The European hegemony, and by that I mean those countries that eschew the Anglo Saxon principles of free markets and flexibility of employment, faces a decade of civil, political and economic chaos; as the economic reality of the global economy hits home.
The critical issues facing Euroland include:
The overvalued Euro.
The lack of mobility of labour between member states, due to language and bureaucratic barriers.
The excessively high interest rates being maintained by the unelected, and unaccountable, members of the ECB.
The self delusion of the occupants of Euroland with regard to their overpaying themselves, relative to the rest of the world, in terms of salary, benefits and pensions.
These issues, unchecked, will have the following consequences:
Investment from the rest of the world will decline; as companies seek more flexible, business friendly economies to invest in.
The overvalued Euro will suck in imports and suppress exports; further eroding the job market, and standard of living of Euroland.
The high interest rates will cause the European economies to stagnate, causing job losses and reduced tax revenues.

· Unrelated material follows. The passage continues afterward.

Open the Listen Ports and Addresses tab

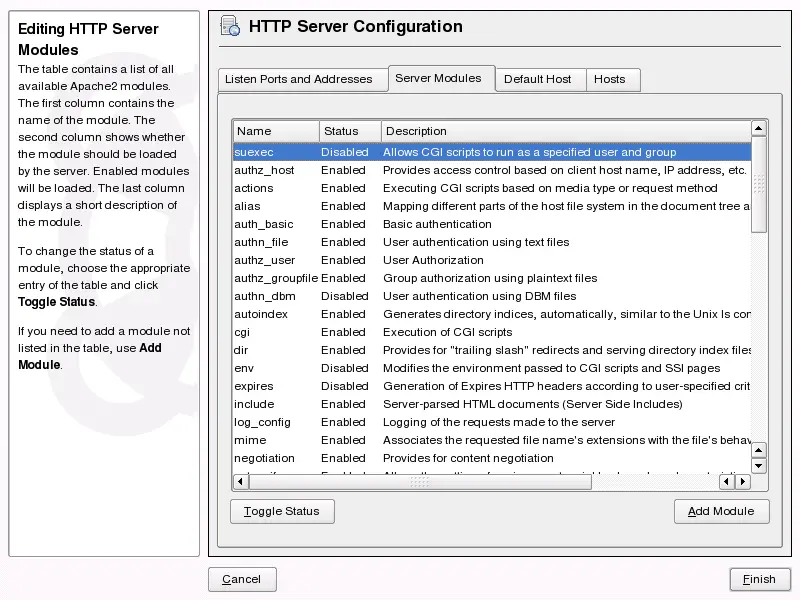(x=302, y=79)
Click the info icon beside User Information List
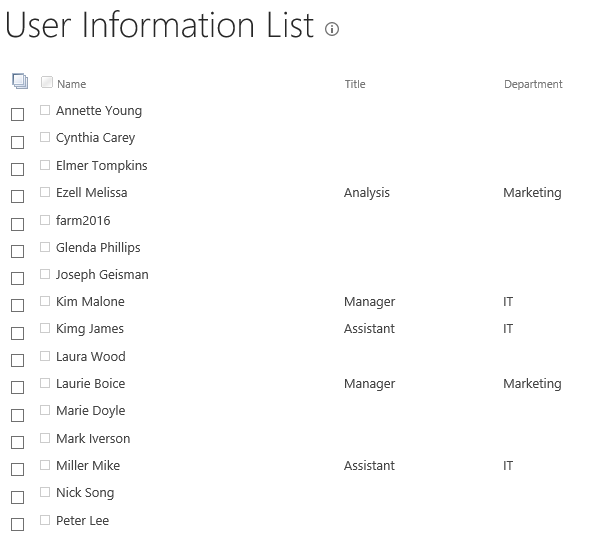Viewport: 607px width, 540px height. click(x=332, y=30)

The level of salaries and benefits, which are unsustainable, will be forcibly corrected; either by cuts in salary/benefits or job losses.
There will be a knee jerk reaction to non Euroland products, ideas and capital flows; causing a rise in protectionism, and the consequential worsening of the Euroland economy.
The downturn in the Euroland economy will see a rise in racism and attacks on “non Euro” residents.
The situation that Euroland faces, with respect to its rigid inflexible working practices and economic stagnation, is similar to the situation that the UK faced in the 1970’s. The corrective actions effectuated by Margaret Thatcher, and her cabinet, in the 1980’s gave the British economy the flexibility and strength that it needed to survive the economic globalisation of the 21st century.
However, the changes pushed through the British economy in the 1980’s came at a very high price; with job losses in the traditional heavy industries and significant social unrest. The UK, as a society, managed to navigate its way through this period of social upheaval by being fortunate enough to have a Prime Minister and cabinet that had the clarity of vision and strength of purpose to maintain a course of action that they believed to be right.
Euroland, in my opinion, does not have access to such a leader; nor indeed do its political parties have the backbone to present to their voters the unpalatable truth about the situation that they are facing.
The result will be an inevitable economic decline, with Europe spiralling into a decade of social, political and economic chaos. The straws in the wind are already evident; with yet another air traffic controllers strike in France, and the recent demonstrations in Germany and France about public sector benefits and pensions.
My advice to the UK is to avoid further integration with Euroland, as the UK will only be sucked into this impending chaos.